Ok, the problem with doing analysis at 2:30 am on Friday night, like I did early this morning, is that you lose a certain amount of recall and precision! When I got up today, I immediately recalled that while I don't own an original of the Artempo Carolina Shout, I DO own an original of the OTHER JPJ original instrumental that he made for Artempo in 1918 (by the way, we keep saying 1918, but the only thing we know for sure is that the roll was released in February 1918 - could have been recorded in late 1917) - which is his waltz "Eccentricity".

It stands to reason that this roll was perforated with the same equipment as Artempo 12975. And, lo and behold, the thing IS perforated with a really large advance! This is the world's easiest roll to measure the advance, because they used a round punch with no overlap at all - every row is separate and easy to see. So 12975 certainly looks just like this:

And this (the tempo mark and the start of the expression line):

And look at the perforation pattern! Every row is discrete and an easy thing to count:

So I scanned a tiny bit of that long note there (note that the music is going right to left in that image), and measured as carefully as I could the spacing from row to row over 14 rows. The grid I put on there is 0.1", and you can see that the row spacing is just a hair over 0.1". By the time you get from right to left to 14 rows over, it's about 14.3 X 0.1" = 1.43", which yields an advance of 0.102" per row. This is completely consistent with what I had estimated early this morning from measurements on the BluesTone recut of Artempo 12975, and leads to the conclusion that the Artempo perforator at this time used an advance of just over 100 mils per row. So with only 4 rows per quarter note, nothing approaching a triplet is possible and the resolution is indeed only a sixteenth note!

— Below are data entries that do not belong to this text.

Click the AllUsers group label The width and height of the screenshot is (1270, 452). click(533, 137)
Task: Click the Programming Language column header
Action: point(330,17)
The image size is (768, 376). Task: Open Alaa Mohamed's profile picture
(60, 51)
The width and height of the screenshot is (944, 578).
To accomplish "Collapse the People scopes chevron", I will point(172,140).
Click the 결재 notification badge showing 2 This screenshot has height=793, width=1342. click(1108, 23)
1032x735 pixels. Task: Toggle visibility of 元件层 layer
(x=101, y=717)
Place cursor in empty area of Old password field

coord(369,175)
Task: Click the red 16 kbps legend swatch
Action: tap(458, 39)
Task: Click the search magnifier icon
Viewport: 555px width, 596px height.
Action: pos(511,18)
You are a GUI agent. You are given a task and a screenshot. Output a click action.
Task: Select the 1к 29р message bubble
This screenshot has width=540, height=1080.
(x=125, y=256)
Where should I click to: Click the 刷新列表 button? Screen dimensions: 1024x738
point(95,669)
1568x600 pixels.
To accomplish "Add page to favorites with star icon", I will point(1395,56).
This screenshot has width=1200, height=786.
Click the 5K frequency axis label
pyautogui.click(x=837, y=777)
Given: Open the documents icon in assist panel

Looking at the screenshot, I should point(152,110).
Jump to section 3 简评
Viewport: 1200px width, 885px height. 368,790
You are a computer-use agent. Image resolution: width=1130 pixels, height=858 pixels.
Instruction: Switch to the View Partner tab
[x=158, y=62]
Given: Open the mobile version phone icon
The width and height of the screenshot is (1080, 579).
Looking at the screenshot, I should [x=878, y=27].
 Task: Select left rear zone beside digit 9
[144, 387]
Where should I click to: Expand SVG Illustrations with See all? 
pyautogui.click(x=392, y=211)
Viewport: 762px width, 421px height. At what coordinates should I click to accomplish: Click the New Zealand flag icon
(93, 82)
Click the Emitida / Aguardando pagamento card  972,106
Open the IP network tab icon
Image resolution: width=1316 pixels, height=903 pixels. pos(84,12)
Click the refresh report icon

Now, the waltz is arranged a little differently than the fox-trot, not surprisingly. Look at a little bit where the music is a dotted rhythm, in the last four bars of the first strain, and just count rows. Again, note that the music proceeds right to left in this photo. You can see that the uneven rhythm is: long note 4 rows, short note 2 rows. Then again, then again. So it's 6 rows per quarter note, and a total of 18 rows per measure. This allows triplet swing, so this arrangement is really in 9/8 time. This does not allow division of a quarter note into 4 sixteenths, however. The marked paper speed of 8 feet per minute ("Tempo" 80) thus yields a musical tempo of: 3 beats/measure X 6 rows per beat X 0.102" per row = 1.836" per measure, at the marked paper speed of 8 feet per minute, or 96 inches per minute, so 96 inches/minute divided by 1.836 inches/measure = 52.3 measures per minute, or if you take the waltz in 3 instead of 1, that's 157 quarter notes per minute. If you put this on your metronome and sing the tune along with it, that's a very reasonable tempo for this waltz.


Update September 2022

Through the courtesy of a well-known collector and JPJ expert, I had the opportunity to examine an original of the Artempo Carolina Shout and to make measurements to test the hypothesis that it has the same advance as the Artempo Eccentricity Waltz roll. Here is a closeup of a few perforations laid against a ruler:

It is easy to judge that the advance is as close to one tenth of an inch per row as can be determined from the examination of just this section. Making measurements in Illustrator on this image also leads to the conclusion that the Artempo perforator was intended to have an advance of 0.1" per row. Thus the conclusions arrived at from the BluesTone recut calibrated against the Eccentricity Waltz original are verified.